The CYP21A2 mutations that are in linkage disequilibrium with particular HLA‐A, ‐B, ‐DRB1 alleles/haplotypes, cause deficiency of the 21‐hydroxylase enzyme (21‐OHD) and account for the majority of congenital adrenal hyperplasia (CAH) cases. The aim of this study was to investigate those associations with the p.V282L mutation linked to the non‐classical (NC) form of CAH among Croatians. The study included parents of patients with the NC form of CAH, positive for the p.V282L mutation ( N = 55) and cadaveric donor samples ( N = 231). All subjects were HLA‐A, ‐B, and ‐DRB1 typed and tested for the presence of the p.V282L mutation. Among parents of patients, 92.73% of subjects were positive for the B*14:02 allele and almost half of them carried the HLA‐A*33:01‐B*14:02‐DRB1*01:02 haplotype.

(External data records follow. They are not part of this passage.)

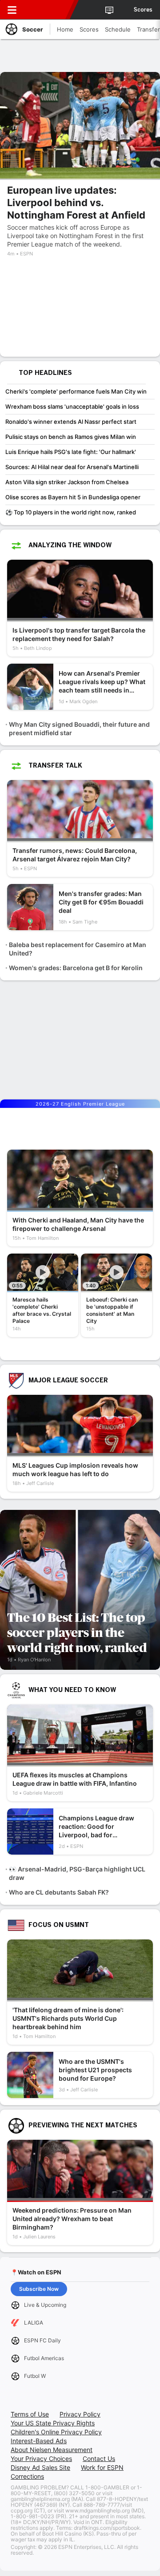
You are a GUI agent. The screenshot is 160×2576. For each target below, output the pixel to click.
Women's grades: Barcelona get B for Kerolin (76, 967)
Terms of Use (30, 2414)
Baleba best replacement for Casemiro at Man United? (77, 949)
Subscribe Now (39, 2288)
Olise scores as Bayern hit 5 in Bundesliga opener (72, 497)
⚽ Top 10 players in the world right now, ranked (70, 512)
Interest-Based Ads (39, 2441)
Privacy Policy (80, 2414)
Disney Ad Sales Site (40, 2467)
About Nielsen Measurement (51, 2449)
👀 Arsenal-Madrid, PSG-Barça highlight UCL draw (77, 1873)
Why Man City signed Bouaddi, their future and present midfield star (79, 729)
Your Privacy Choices (41, 2458)
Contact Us (99, 2458)
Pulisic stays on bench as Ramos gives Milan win (70, 436)
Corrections (27, 2476)
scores (143, 10)
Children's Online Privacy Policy (56, 2432)
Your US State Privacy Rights (53, 2423)
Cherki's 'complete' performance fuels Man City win (76, 391)
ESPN (47, 10)
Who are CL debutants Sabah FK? (59, 1892)
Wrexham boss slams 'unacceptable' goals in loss (72, 406)
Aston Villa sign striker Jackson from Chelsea (66, 482)
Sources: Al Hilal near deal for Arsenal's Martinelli (72, 466)
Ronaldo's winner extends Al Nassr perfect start (70, 421)
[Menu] (12, 10)
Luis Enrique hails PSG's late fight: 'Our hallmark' (70, 451)
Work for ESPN (102, 2467)
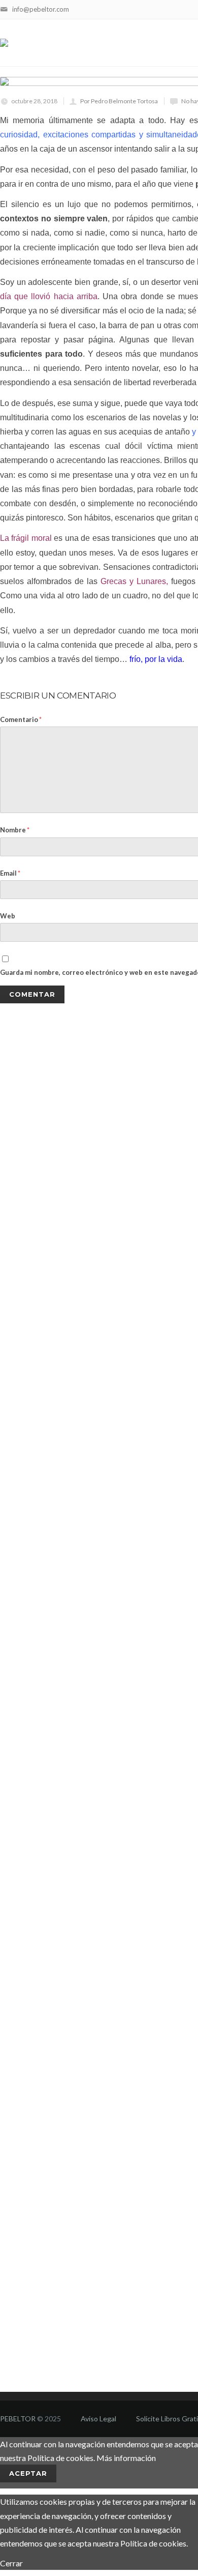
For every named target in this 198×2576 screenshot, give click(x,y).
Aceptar (28, 2473)
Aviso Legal (98, 2418)
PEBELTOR (18, 2418)
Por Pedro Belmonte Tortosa (119, 101)
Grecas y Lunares (133, 581)
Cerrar (11, 2563)
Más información (126, 2458)
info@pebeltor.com (40, 9)
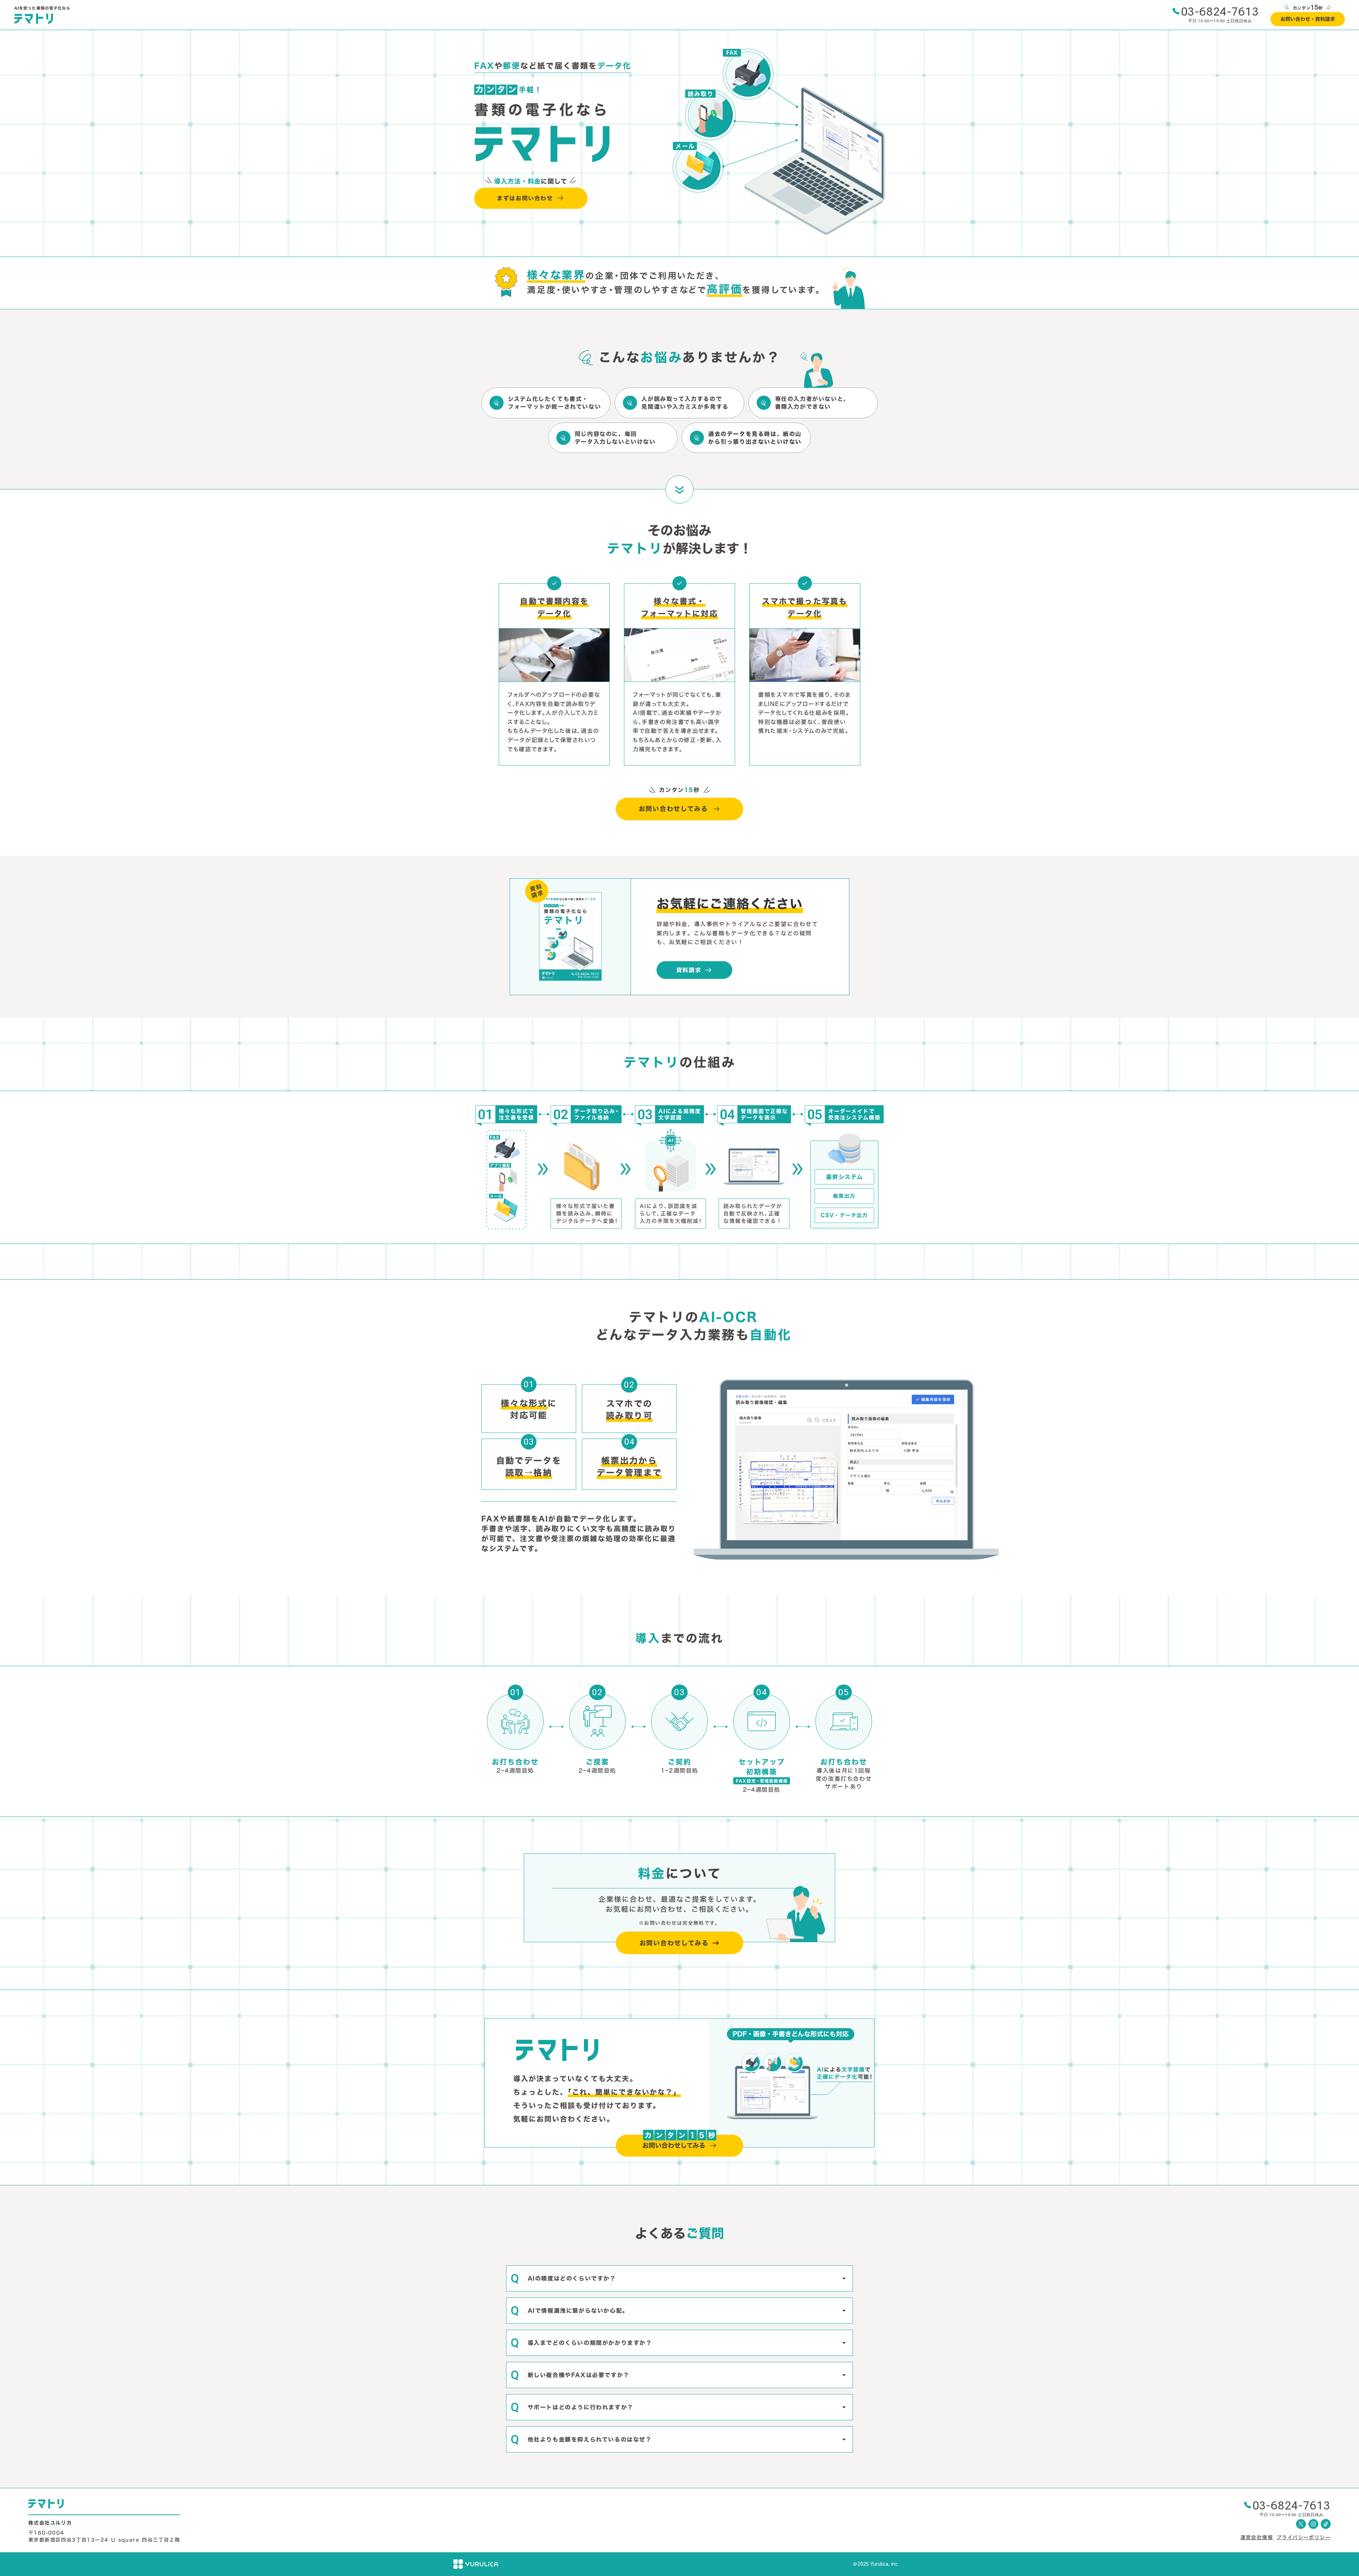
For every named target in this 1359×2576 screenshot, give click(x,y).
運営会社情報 (1256, 2537)
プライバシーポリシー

Among cadaveric samples 77 out of 96 subjects positive for the B*14:02 allele had the p.V282L mutation. Among them, 37 were positive for the HLA‐A*33:01‐B*14:02‐DRB1*01:02 haplotype, 23 had the HLA‐A*33:01‐B*14:02‐DRB1*03:01 haplotype, 8 had the B*14:02‐DRB1*01:02 combination and 5 were carrying the HLA‐A*68:02‐B*14:02‐DRB1*13:03 haplotype. Only 4 of these subjects were positive for the B*14:02 allele. HLA‐B*14:02 was the only single allele with association that reached statistically significant P value (RR = 12.00; P = 0.0024). Haplotypes B*14:02‐DRB1*01:02 ( P < 0.001) and HLA‐A*68:02‐B*14:02‐DRB1*13:03 ( P < 0.001) as well as HLA‐A*33:01‐B*14:02‐DRB1*01:02 and HLA‐A*33:01‐B*14:02‐DRB1*03:01 showed high relative risks (RR = 45.00, RR = 41.63 and RR = 36.96, respectively). Our data support the previously documented association of the HLA‐A*33:01‐B*14:02‐DRB1*01:02 haplotype with the p.V282L mutation, but also point out a high frequency of the p.V282L mutation among Croatians with HLA‐A*33:01‐B*14:02‐DRB1*03:01 and HLA‐A*68:02‐B*14:02‐DRB1*13:03 haplotypes.